▶ **Data provided**:

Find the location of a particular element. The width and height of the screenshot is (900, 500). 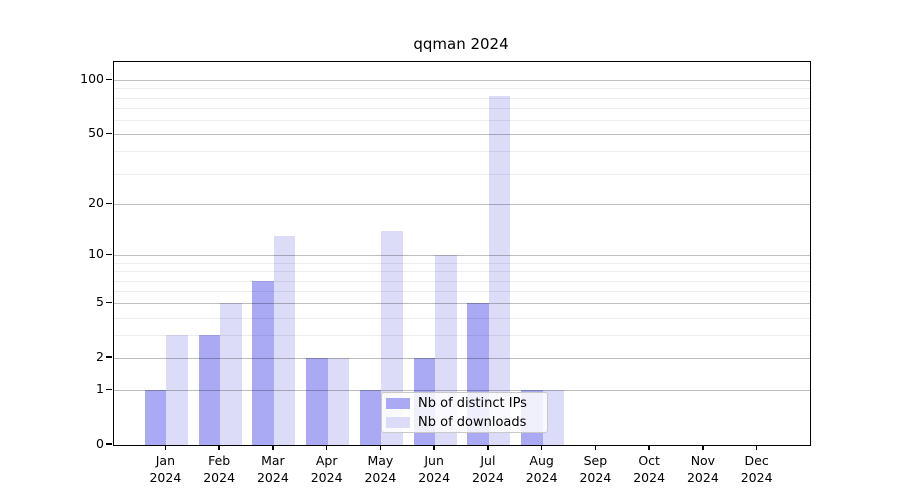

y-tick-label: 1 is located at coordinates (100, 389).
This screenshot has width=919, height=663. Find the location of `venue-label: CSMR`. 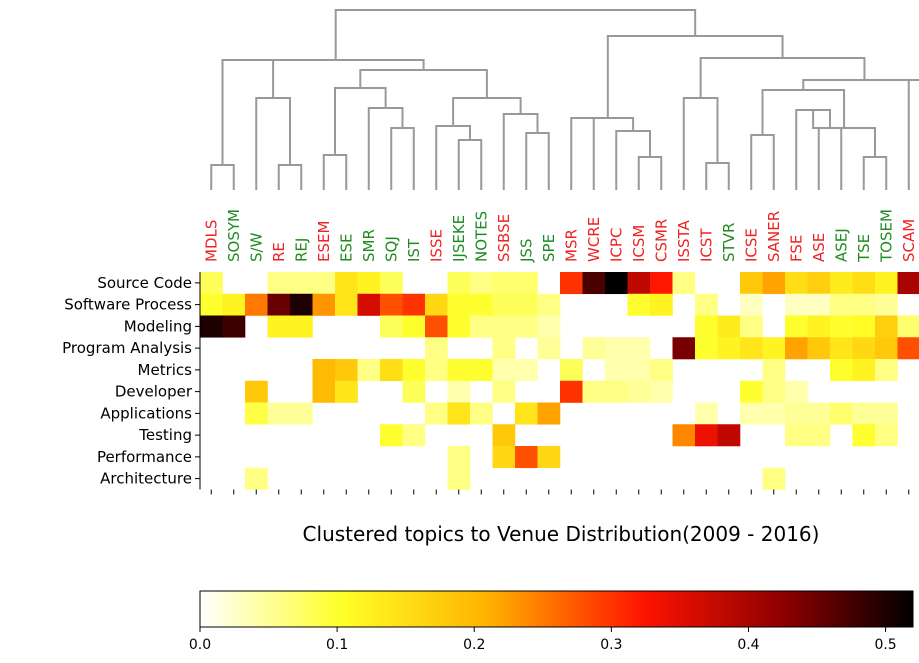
---
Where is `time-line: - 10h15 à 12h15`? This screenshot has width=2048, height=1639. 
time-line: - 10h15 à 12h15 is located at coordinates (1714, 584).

▶ **Your goal**:
Please quote the entries word for word, starting at the line that contains "Find the location of a" and ending at the line that contains "This screenshot has width=919, height=663.", and leave out the pictures.

▶ **Written answer**:
Find the location of a particular element. The width and height of the screenshot is (900, 500). 

y-tick-label: 1 is located at coordinates (100, 389).
This screenshot has width=919, height=663. Find the location of `venue-label: CSMR`. 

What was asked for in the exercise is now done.